In the records below, find the line containing "How do I perform: Click the window", then reproduce that line and every one after it to the end, exactly and alone.

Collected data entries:
== Segment start ==
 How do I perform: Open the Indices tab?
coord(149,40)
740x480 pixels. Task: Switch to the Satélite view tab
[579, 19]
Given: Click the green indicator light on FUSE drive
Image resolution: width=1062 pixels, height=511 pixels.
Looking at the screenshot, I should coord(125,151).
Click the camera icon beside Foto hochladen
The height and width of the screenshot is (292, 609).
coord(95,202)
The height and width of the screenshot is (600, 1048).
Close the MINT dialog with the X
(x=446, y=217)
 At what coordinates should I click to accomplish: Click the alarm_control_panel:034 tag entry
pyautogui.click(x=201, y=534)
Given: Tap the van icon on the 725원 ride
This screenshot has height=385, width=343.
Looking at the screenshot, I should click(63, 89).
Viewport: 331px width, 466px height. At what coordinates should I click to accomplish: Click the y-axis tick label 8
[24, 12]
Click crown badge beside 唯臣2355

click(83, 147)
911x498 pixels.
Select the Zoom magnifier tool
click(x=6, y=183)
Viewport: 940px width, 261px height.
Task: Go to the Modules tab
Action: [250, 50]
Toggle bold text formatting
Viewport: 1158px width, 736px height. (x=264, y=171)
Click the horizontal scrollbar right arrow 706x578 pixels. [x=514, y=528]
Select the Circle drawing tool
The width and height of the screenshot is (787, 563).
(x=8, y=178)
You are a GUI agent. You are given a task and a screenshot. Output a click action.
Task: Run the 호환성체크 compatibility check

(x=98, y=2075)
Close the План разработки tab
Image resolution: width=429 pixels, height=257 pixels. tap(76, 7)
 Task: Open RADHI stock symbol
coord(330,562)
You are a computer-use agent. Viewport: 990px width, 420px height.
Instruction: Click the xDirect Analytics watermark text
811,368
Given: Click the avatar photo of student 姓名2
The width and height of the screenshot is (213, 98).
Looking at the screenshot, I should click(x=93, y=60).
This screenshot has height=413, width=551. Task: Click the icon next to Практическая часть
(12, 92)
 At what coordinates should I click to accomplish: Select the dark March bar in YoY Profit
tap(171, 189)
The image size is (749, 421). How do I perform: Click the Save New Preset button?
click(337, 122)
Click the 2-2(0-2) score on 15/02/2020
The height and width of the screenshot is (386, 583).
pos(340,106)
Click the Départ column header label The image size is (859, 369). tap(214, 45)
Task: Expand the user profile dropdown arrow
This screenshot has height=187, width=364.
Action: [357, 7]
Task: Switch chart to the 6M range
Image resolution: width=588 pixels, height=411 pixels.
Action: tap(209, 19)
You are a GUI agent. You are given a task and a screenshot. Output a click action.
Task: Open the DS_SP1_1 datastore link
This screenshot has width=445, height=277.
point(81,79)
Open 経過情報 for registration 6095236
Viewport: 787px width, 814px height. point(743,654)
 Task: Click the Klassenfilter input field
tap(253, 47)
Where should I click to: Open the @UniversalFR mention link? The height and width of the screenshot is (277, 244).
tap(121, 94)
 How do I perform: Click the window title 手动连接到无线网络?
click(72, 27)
== Segment end ==
- [Exercise response]
 How do I perform: Click the window title 手动连接到无线网络?
click(72, 27)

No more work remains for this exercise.